What Lebbos wanted to do was create a liquid that could turn starch into an invisible layer that is transparent on fruits, and that would consequently act as a barrier to oxygen and bacteria, and hence a barrier to the oxidation of fruits.
“Fruits that are not exposed to oxygen, and therefore do not have oxidation taking place, have more than twice the shelf life without cold storage,” Lebbos explained.
The liquid was invented for businesses such as big farmers and retailers that import and export fruits. These retailers usually have a wax line where they polish the fruit with a chemical to make it shiny. “I plan to replace this chemical with the Startchy liquid” said Lebbos. “Once you spray the fruit with the liquid and dry it, it will be ready for shipping without cold storage.”
While working at the lab, Lebbos met pharmacologist Kayssar Eid and agricultural engineer Tony Barcha, both USEK students. They came together on that one vision and aim and founded Startchy.
With the support of Berytech, Startchy was registered in the US, which allowed the team to test their product with Stemilt, the biggest exporter of apples in the US and one of the biggest in the world.

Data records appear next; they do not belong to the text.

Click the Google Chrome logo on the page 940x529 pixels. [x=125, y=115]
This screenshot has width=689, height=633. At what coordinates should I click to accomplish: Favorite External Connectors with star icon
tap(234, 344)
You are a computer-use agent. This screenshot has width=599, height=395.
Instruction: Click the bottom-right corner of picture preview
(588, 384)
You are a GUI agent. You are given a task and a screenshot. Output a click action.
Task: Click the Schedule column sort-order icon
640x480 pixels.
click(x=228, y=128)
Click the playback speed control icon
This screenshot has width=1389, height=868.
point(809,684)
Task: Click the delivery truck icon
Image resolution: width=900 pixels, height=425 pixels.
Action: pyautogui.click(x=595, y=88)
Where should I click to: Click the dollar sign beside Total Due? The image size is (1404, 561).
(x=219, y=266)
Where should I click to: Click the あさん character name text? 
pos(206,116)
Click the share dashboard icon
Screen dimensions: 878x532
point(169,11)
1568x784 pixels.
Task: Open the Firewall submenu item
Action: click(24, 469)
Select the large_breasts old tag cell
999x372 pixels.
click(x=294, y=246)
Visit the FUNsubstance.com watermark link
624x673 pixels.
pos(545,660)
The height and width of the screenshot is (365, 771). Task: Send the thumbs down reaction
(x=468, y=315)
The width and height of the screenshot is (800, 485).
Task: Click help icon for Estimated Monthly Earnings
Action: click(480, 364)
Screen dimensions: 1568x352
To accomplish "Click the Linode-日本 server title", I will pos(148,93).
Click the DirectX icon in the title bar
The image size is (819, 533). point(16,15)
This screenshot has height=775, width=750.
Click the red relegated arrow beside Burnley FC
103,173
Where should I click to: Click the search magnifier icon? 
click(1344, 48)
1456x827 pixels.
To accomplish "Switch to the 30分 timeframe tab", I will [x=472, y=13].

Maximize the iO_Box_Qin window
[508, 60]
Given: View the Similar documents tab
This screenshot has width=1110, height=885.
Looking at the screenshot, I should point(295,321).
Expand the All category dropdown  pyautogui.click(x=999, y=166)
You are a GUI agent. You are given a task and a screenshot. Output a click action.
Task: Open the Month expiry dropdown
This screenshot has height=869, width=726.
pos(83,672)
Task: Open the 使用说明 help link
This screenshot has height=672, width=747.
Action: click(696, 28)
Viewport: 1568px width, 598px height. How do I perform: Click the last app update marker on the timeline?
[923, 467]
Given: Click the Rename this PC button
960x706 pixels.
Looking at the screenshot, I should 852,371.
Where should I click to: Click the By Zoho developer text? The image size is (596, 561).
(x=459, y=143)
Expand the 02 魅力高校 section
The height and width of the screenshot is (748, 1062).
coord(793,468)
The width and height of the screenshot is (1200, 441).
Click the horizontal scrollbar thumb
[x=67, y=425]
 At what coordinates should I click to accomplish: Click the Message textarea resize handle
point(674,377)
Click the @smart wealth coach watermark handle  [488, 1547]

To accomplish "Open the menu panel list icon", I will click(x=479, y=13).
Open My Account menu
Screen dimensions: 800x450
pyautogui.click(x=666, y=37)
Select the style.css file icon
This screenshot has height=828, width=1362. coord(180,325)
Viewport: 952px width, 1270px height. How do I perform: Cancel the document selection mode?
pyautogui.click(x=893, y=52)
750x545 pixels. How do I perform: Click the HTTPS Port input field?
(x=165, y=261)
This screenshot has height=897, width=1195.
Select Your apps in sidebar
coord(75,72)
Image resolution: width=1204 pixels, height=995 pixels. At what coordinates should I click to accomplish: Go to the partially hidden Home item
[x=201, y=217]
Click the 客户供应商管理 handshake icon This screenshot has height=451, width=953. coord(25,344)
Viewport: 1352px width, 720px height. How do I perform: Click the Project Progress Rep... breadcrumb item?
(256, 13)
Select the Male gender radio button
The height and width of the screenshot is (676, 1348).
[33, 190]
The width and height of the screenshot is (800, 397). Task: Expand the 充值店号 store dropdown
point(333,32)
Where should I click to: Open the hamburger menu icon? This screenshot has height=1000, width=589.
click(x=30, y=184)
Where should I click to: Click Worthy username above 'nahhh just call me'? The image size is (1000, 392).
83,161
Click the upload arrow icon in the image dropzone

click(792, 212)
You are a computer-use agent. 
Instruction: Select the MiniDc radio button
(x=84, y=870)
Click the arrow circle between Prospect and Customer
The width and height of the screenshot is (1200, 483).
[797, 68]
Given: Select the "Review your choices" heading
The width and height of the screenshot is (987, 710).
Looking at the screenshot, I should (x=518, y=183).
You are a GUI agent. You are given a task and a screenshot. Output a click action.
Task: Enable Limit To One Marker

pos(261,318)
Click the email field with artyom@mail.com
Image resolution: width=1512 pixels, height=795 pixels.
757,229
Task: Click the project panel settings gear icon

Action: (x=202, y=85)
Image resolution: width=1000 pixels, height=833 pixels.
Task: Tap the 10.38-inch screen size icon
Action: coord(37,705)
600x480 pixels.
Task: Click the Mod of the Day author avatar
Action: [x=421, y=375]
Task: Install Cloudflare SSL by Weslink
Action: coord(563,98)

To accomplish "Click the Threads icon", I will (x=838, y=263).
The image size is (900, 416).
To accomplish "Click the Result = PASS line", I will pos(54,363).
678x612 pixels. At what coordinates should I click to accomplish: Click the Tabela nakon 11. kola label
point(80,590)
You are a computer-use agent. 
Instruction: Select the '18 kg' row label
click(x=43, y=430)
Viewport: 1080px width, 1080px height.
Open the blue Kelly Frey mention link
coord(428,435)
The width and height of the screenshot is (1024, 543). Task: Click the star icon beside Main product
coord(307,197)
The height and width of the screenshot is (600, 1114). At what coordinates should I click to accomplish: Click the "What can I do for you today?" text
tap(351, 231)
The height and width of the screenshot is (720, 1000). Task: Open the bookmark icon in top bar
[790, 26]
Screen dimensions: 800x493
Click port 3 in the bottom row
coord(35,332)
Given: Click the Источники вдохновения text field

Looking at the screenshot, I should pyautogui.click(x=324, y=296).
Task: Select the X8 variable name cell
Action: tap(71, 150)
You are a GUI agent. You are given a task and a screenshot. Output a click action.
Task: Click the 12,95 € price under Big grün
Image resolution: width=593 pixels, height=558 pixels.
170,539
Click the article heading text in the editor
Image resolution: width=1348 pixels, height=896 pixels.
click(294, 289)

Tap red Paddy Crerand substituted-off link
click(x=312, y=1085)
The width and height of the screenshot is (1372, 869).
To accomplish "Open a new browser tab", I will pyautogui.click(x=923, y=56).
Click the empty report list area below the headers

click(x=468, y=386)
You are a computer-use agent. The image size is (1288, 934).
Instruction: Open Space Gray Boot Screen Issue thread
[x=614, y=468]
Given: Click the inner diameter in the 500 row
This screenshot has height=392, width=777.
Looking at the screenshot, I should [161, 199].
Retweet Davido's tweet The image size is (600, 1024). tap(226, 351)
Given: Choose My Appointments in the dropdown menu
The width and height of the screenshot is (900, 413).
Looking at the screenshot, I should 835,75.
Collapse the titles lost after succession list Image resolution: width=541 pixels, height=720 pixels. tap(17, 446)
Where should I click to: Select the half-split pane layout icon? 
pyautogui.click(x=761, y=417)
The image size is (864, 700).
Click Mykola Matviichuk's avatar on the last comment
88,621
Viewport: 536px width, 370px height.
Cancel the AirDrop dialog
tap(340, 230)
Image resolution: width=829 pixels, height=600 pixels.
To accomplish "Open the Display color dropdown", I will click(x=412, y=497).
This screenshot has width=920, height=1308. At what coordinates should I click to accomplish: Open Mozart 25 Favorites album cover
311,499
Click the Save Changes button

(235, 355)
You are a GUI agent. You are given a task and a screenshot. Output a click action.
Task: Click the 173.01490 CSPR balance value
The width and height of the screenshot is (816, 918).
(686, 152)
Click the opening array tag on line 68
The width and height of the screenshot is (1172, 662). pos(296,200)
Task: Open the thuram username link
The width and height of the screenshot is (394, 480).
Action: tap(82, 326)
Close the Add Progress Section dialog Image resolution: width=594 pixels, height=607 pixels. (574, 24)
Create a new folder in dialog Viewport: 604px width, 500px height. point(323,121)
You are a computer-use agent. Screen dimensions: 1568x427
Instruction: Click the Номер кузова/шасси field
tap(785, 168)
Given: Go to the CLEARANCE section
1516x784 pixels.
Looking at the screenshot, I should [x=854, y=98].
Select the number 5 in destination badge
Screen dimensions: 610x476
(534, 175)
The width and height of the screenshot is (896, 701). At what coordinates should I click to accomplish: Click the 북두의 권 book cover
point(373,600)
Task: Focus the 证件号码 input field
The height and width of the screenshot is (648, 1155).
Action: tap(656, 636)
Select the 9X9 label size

“We did a test with Stemilt on their apples, where we coated them with our Startchy liquid, and it worked! We saw an extent of the shelf life twice and more. They gave us a letter of intent, and now we are working together,” boasts Lebbos and for a good reason.
And that wasn’t all. The creation of this product has come to be of benefits to other countries as well.
Döhler, the German producer of technology-based natural ingredients, invested in Startchy a total of $600,000. Maersk, the Danish growth (incubation) program for international startups worldwide selected Startchy among 30 other shortlisted global startups.
After 30 grueling days with Maersk in Copenhagen, Startchy was selected along with one other startup for a cash investment of $500,000!
The Startchy team is now finalizing the industrialization of their product by partnering with Dohler, and they’re working on getting the certification to enter different markets, beginning with the US market.
In addition, Lebbos and his two partners have started this month (September) running pilot trials with big suppliers and customers. “Hopefully, we will hit the market soon, beginning of 2020,” commented Lebbos.